If the experience that Trident Tech says it has had is any indication, the new schedule should be popular. Almquist said that since moving to a limited compressed schedule in 2012, it now offers 95 percent of its courses in that format.
One lesson the school learned, she said, is that it has to be more precise in offering sequences of courses.
“If you’ve got a sequence of Math 101, Math 102 and Math 103,” Almquist said, “it’s really important that if you’ve got some Math 101 in seven-week session number one, you’ve got to have that follow-up class in session number two. If you’re going to have some Math 102 in the first session, you better have some Math 103 in the second session.”
Adds Fitzgerald: “The other advantage is that students can complete prerequisites for programs and classes in an accelerated fashion. So students can take intro to biology in the first seven weeks, then pick up on anatomy and physiology in the second seven weeks.
“A student who is coming to us straight from high school who is trying to get into a nursing program would take both of those courses within that first semester and then be ready to go by the spring.”

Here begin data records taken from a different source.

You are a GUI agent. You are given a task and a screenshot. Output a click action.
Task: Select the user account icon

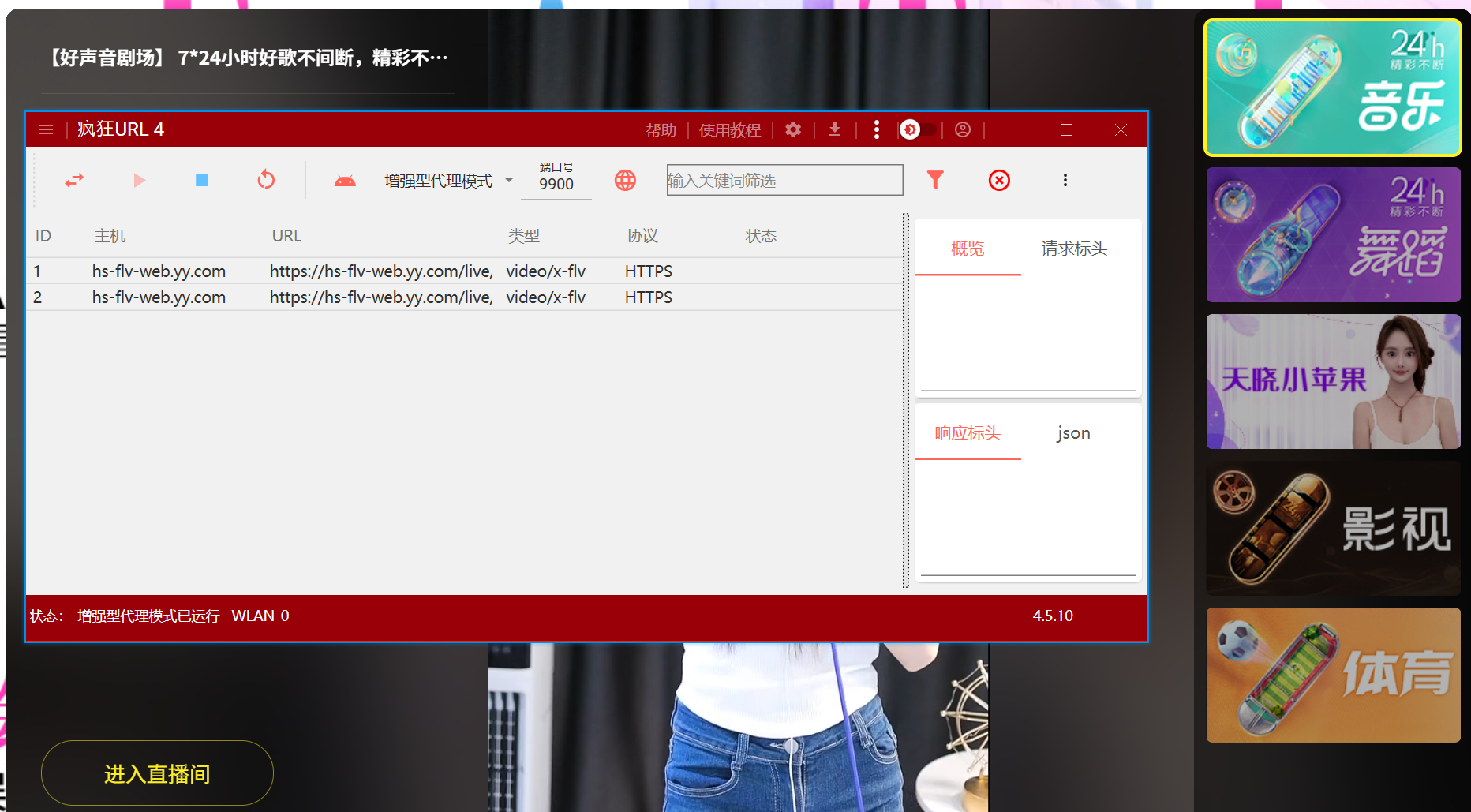[963, 129]
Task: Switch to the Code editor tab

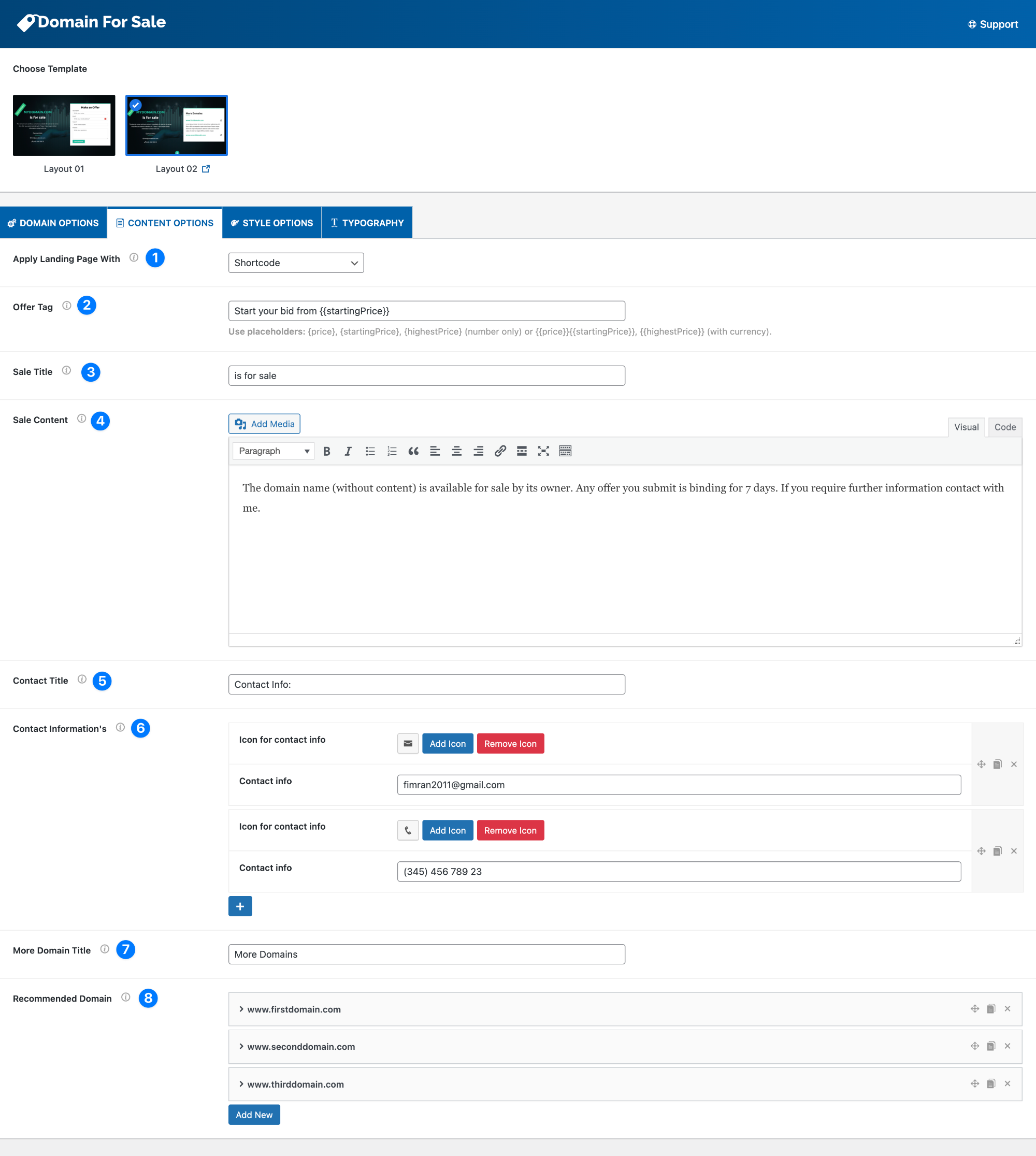Action: pos(1004,427)
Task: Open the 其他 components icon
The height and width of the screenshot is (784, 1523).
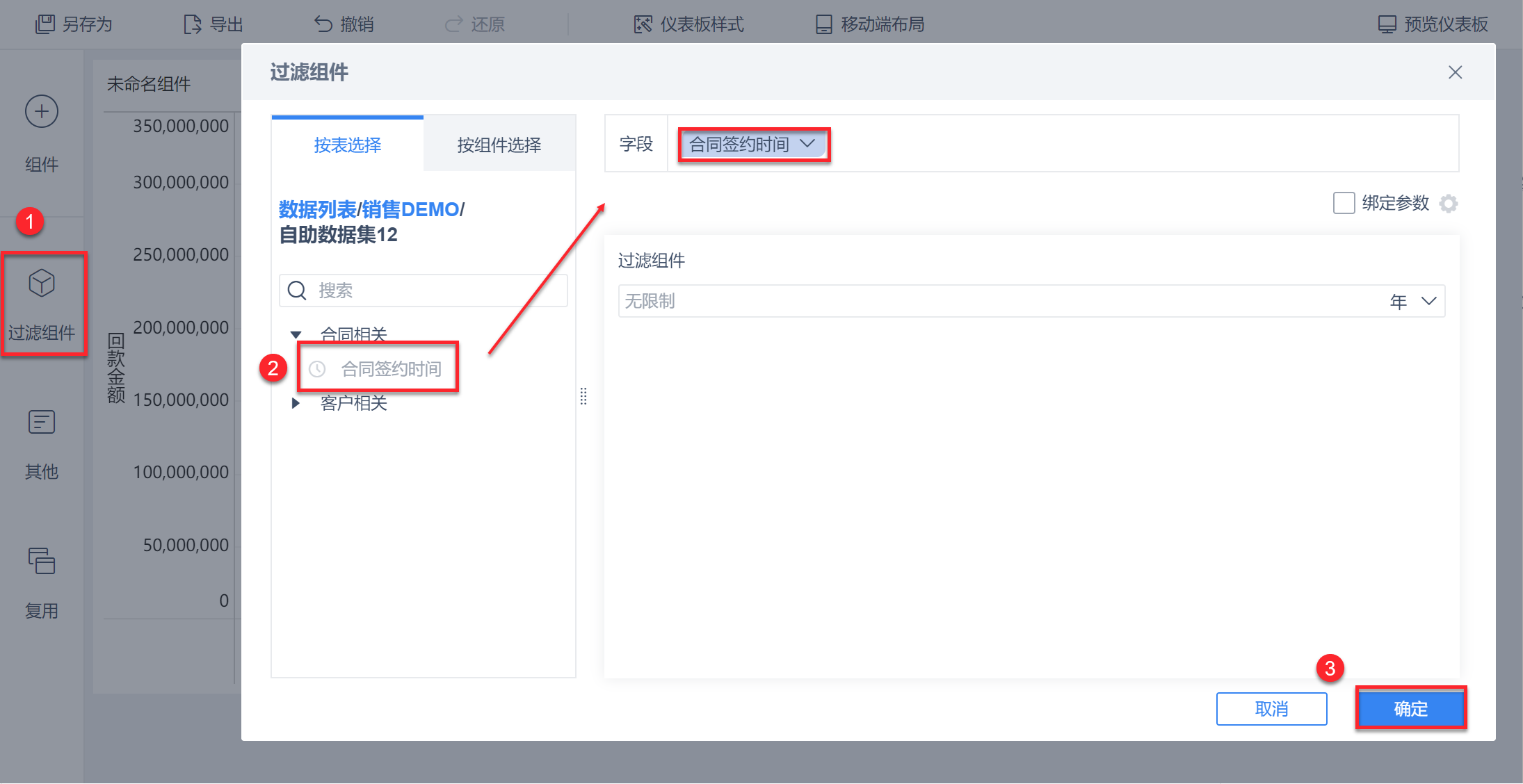Action: (x=42, y=422)
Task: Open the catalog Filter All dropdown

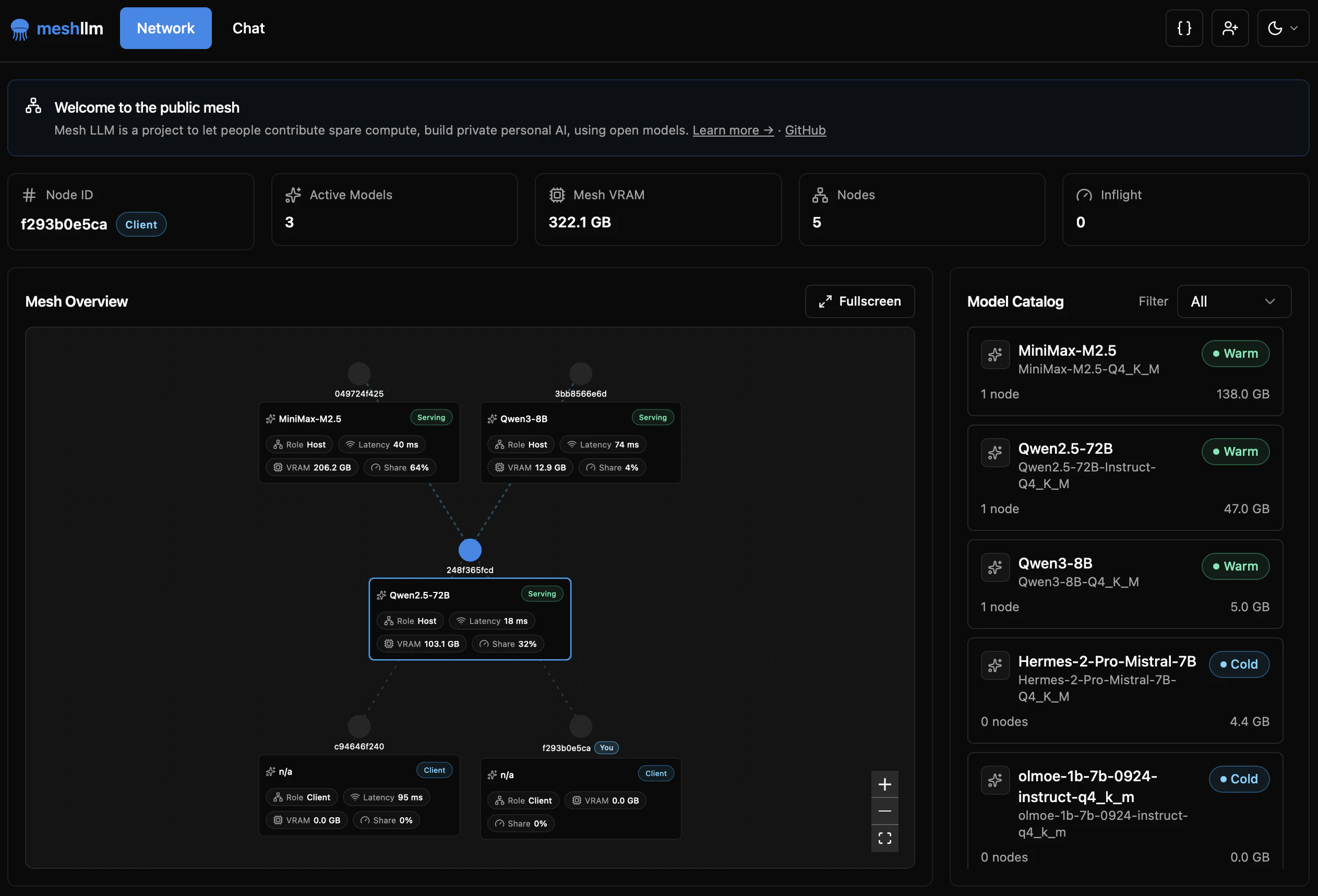Action: tap(1233, 301)
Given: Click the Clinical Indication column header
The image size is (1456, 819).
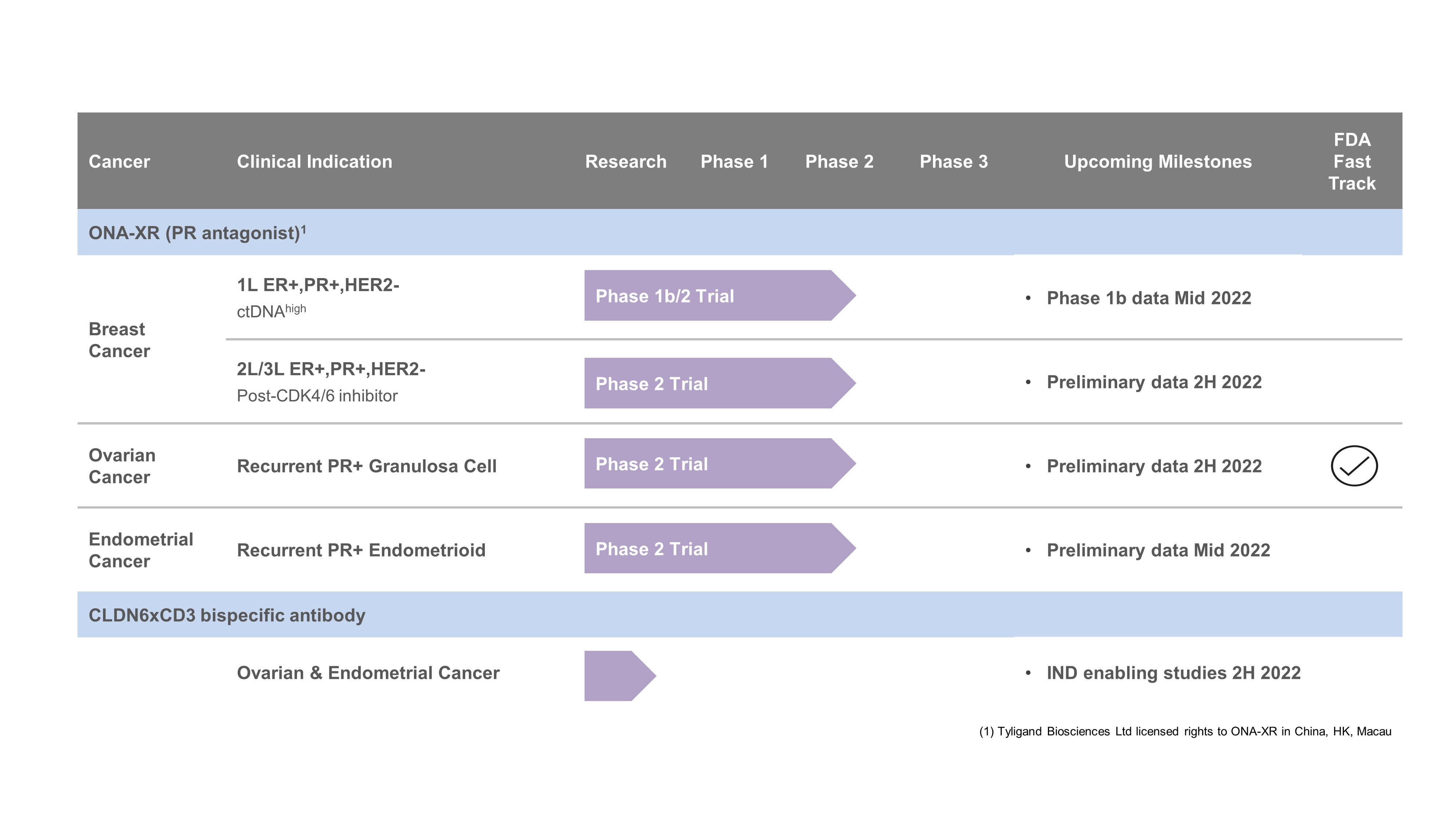Looking at the screenshot, I should tap(314, 162).
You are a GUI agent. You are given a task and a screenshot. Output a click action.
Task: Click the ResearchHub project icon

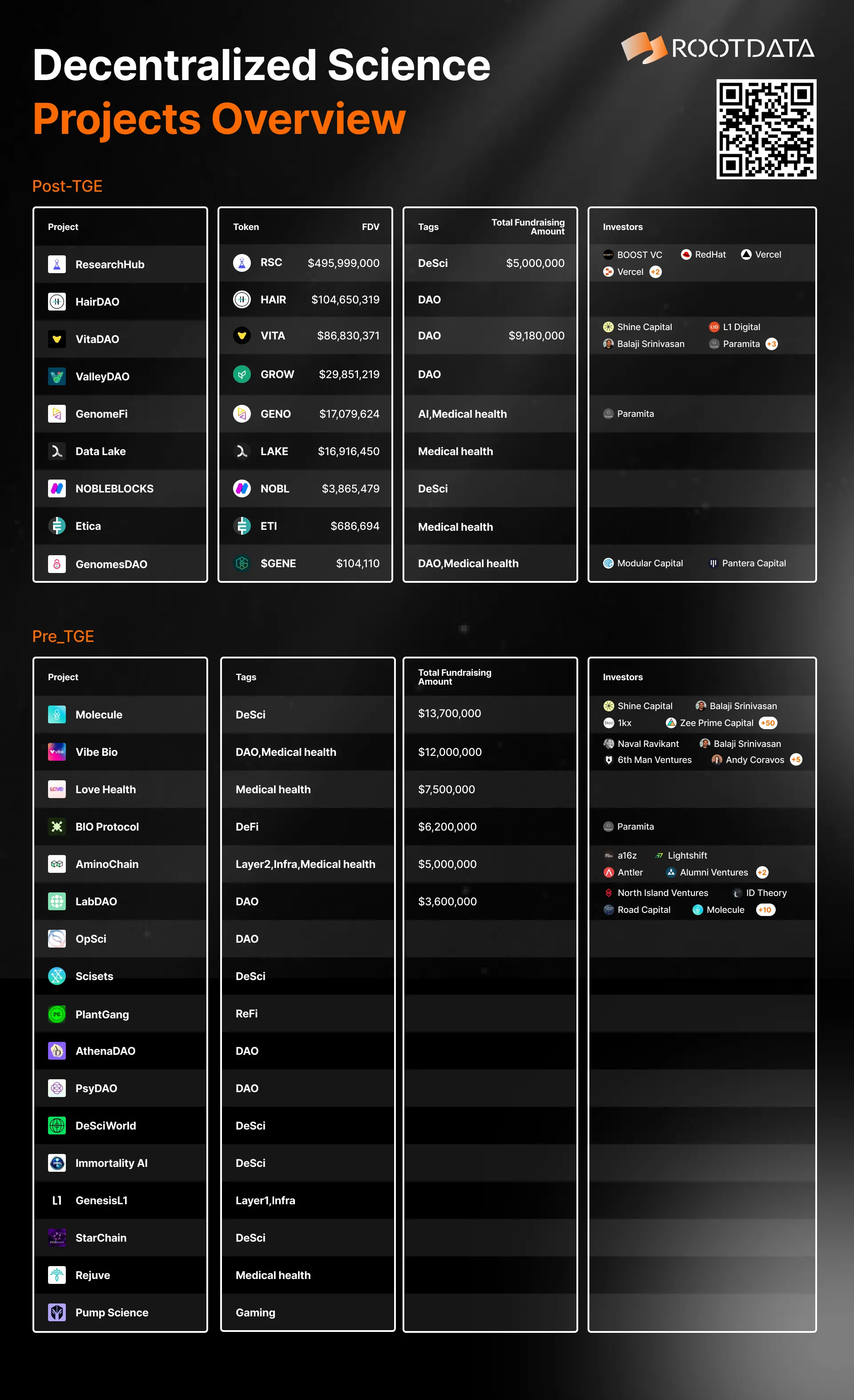click(x=57, y=264)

Both Fitzgerald and Almquist noted that any change can be difficult, and higher education can be particularly resistant to doing old things in new ways. But for the most part, Almquist said, everyone has been pleased with how the new set-up is working.
“Change is hard for everybody,” she said, “and it’s particularly difficult for some of our older students who have been at the college for many years. They don’t like change. They felt like they were in a groove.
“The newer students love the seven-week term. We got feedback from some of that said, thank goodness we’re on seven-week terms, because I don’t think I could handle this class for one more day. But we’ve also had some that have said, wow, that went by fast. I can’t wait to get started on the next seven weeks.”
Along with the new schedule, Almquist said, has been a campaign to make sure that students are what Trident Tech calls “seat-ready” – prepared to start learning from the first class in the compressed format.
“The faculty said there’s no time to spare here,” she said. “We can’t have students drifting in, missing the first week of class. So we made a real push to make sure that students had all of their payment made prior to the first day, they were sitting in the class on the first day, they had their textbooks and they had their supplies and they were ready to go and ready to learn.
“Some of the success that we’ve see is because of that kind of culture shift, from one where yeah, just come on in whenever you want to, don’t worry about the first week of class, to one where we’re saying that every single minute of every single class is important.”